It felt like a given
Something a woman's born to do
A natural ambition
To see a reflection of me and you
And I'd feel so guilty
If that was a gift I couldn't give
And could you be happy
If life wasn't how we pictured it


Now like any Type A person, a group in which I am firmly planted, I had my functional little breakdown and started looking at alternative reasons why this might be happening. While I still don't have any answers a few really positive things have come out of my search. First of all, I discovered that I am gluten intolerant. My body does not like wheat, rye, triticale, barley or anything that they are found in. This includes soya sauce (a devastating discovery for an Asian girl), pretty much any kind of processed meat or sausage and even certain types of body lotions which contain wheat/bran oil as an ingredient ~ a fact I found out ever so itchily and painfully one evening. I've pretty much had to change my whole diet and am a compulsive label reader these days. What used to be a half hour shopping trip to Costco has now turned into a two hour adventure while I pour over ingredients lists and cross reference anything that I am not sure of. Thank God for Blackberries with the internet and Wifi. I feel a million times better and realized that it wasn't natural that I was having stomach cramps every single day (stupid parents told me for years that I had a 'nervous stomach'!
This change has assisted me in the second positive thing. I have easily and naturally lost just over twenty-pounds in under six months by changing my diet alone. Now that I am not studying and working insane hours, exercise will be added to the mix very shortly and I hope to see much more weight lost over the course of the summer. This weight loss will hopefully result in my ability to wear a two piece bathing suit by September when the DH and I will be jetting off to a luxury vacation in Mexico (more on that later) another of the things we are doing in an effort to de-stress my life and give me a better chance of getting pregnant.

While these are the things I can and am doing to make the process easier, it has also been determined that it was time that we started to see a specialist. After all our blood work and other such testing was done, the doctors couldn't find a good reason that I wasn't conceiving so they referred me to a specialist who I will be seeing at the beginning of May. My best guess - and this is only a slightly educated guess - is that I am not ovulating regularly. I believe I am ovulating…but not every month. So if my chances at my age of conceiving under normal circumstances are 25% then think how low that percentage goes if I'm not ovulating regularly. But this will be up to the doctor to determine.

So I guess what I've been trying to say in the most longwinded way possible is that for now the focus of this blog is going to be changing. I'll still post my thoughts on pretty much anything and everything, but you'll start seeing a whole lot more of the posts chronicling my journey to get knocked up! Wish me luck!

1 Comments:

Anonymous Anonymous said...

Dude. Welcome back. And congrats and school being OVER. I look forward to reading about your new challenge. Despite being one of those bitches that conceived at the drop of a hat. I do consider myself ridiculously lucky. Good luck to you and the DH.

Data for review -
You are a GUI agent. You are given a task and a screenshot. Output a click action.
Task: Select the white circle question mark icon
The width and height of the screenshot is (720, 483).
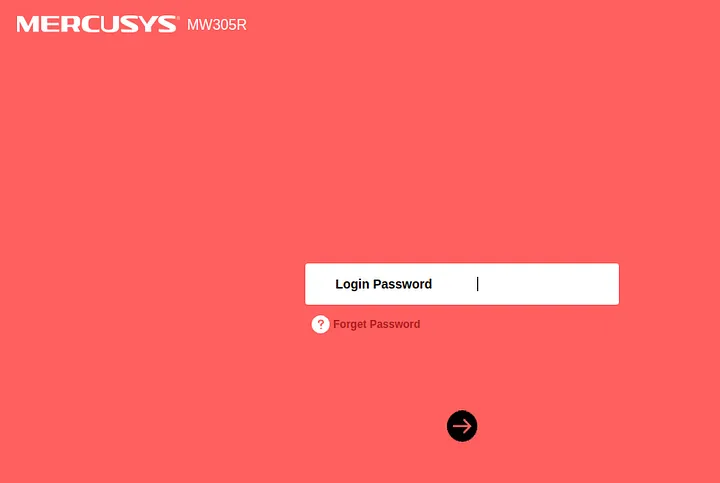321,324

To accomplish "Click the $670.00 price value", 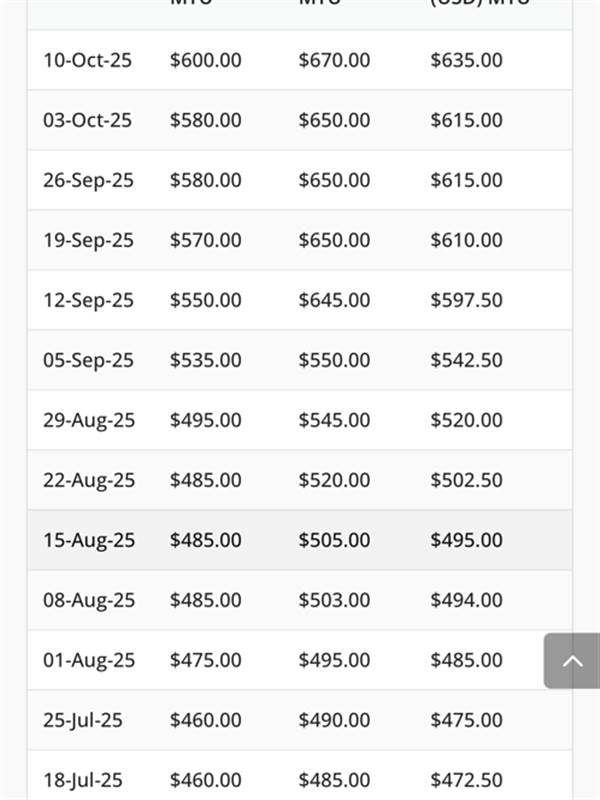I will [x=334, y=60].
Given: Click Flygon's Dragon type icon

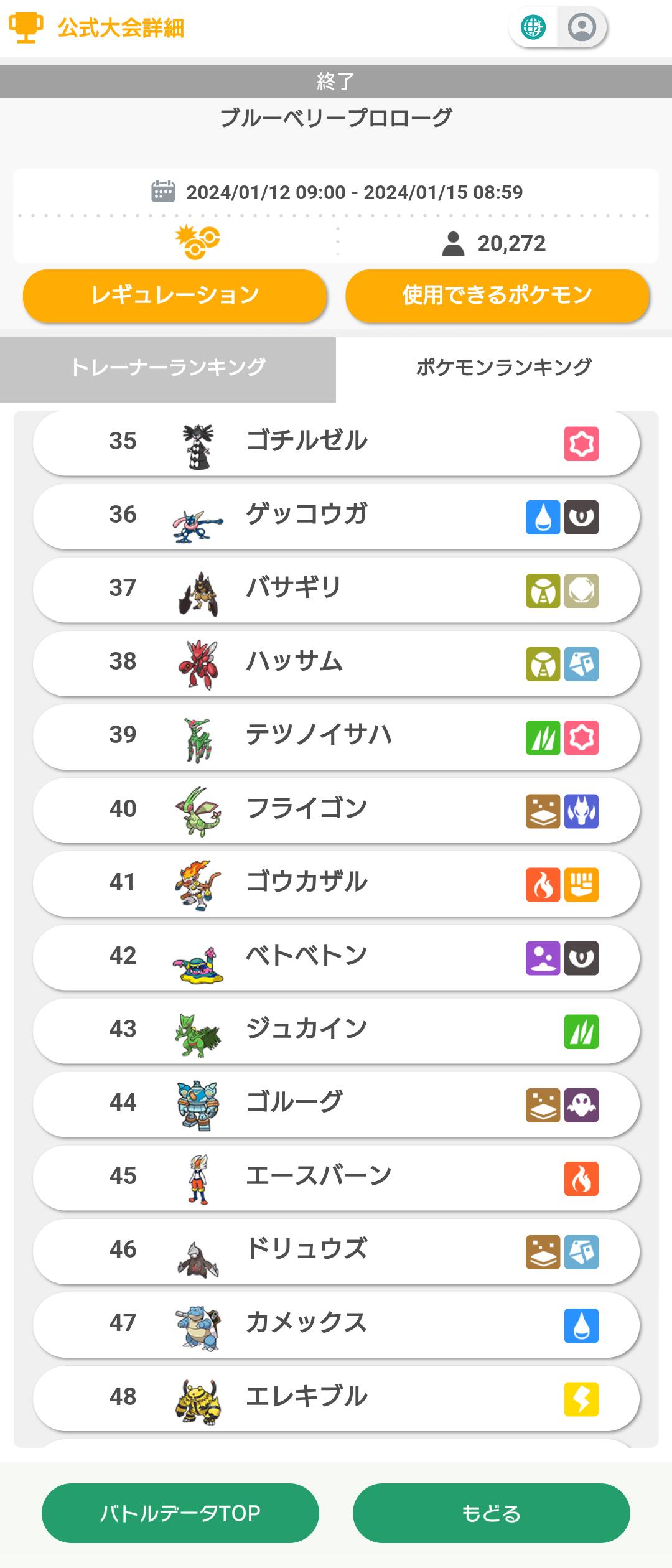Looking at the screenshot, I should point(582,811).
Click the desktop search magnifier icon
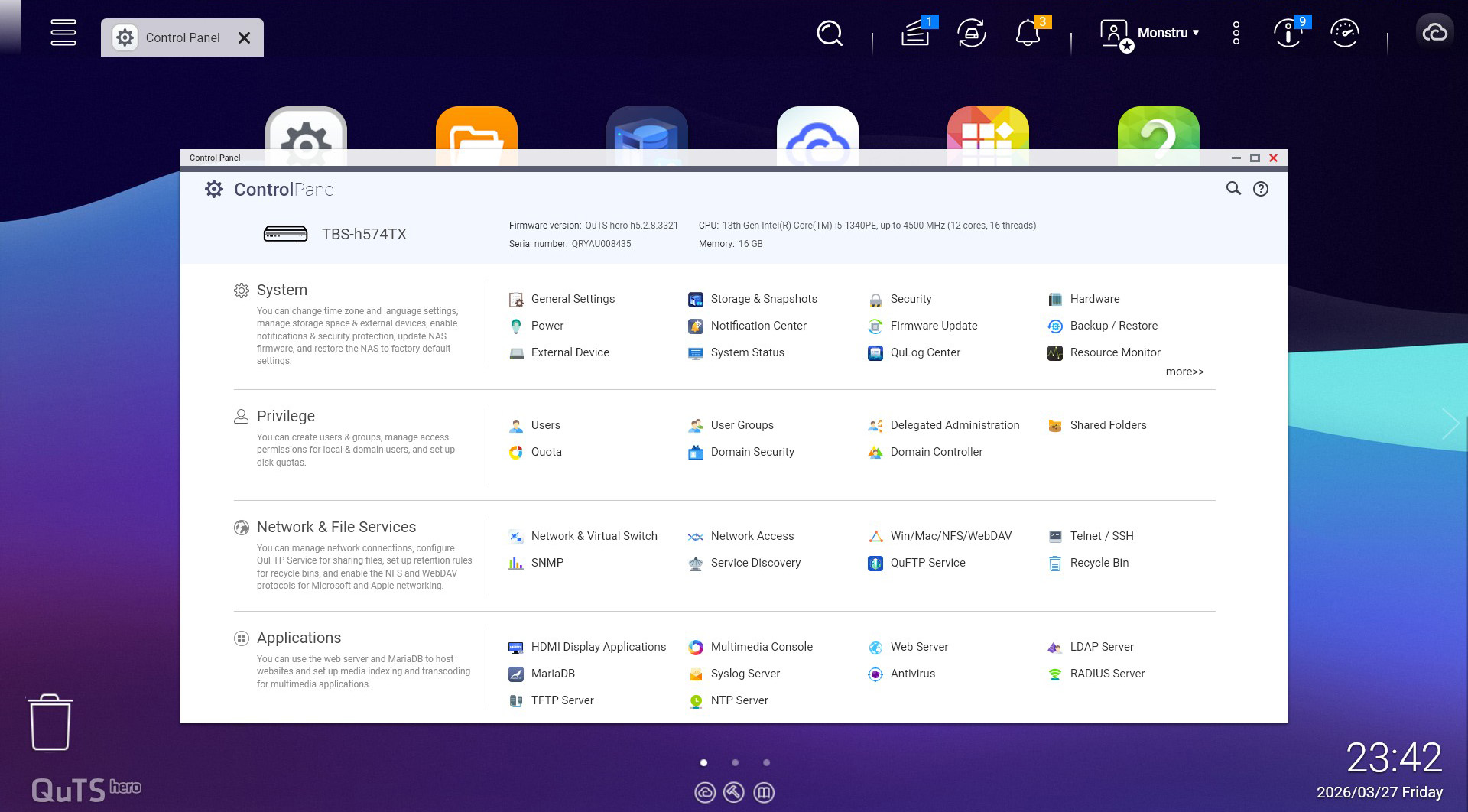 point(829,34)
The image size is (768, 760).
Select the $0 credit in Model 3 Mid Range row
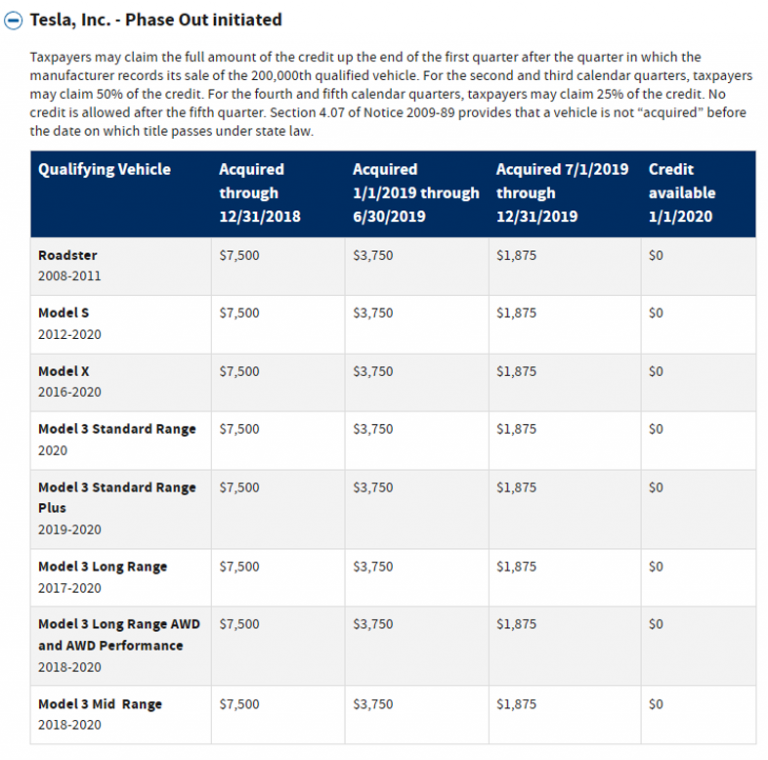pos(656,704)
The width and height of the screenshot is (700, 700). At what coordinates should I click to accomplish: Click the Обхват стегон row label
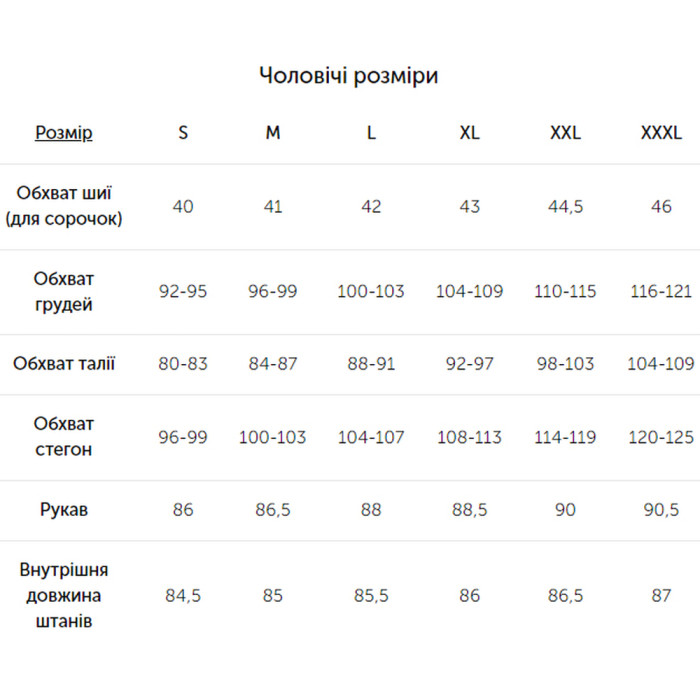click(x=64, y=437)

Problems to solve -
(A) Echo the blog post word for word, starting with "This change has" and going on through "of getting pregnant.".
(B) Name every grain that the blog post says the writer's body does not like.
The listing has nothing to do with the blog post.

Solutions below -
(A)
This change has assisted me in the second positive thing. I have easily and naturally lost just over twenty-pounds in under six months by changing my diet alone. Now that I am not studying and working insane hours, exercise will be added to the mix very shortly and I hope to see much more weight lost over the course of the summer. This weight loss will hopefully result in my ability to wear a two piece bathing suit by September when the DH and I will be jetting off to a luxury vacation in Mexico (more on that later) another of the things we are doing in an effort to de-stress my life and give me a better chance of getting pregnant.

(B) Wheat, rye, triticale, barley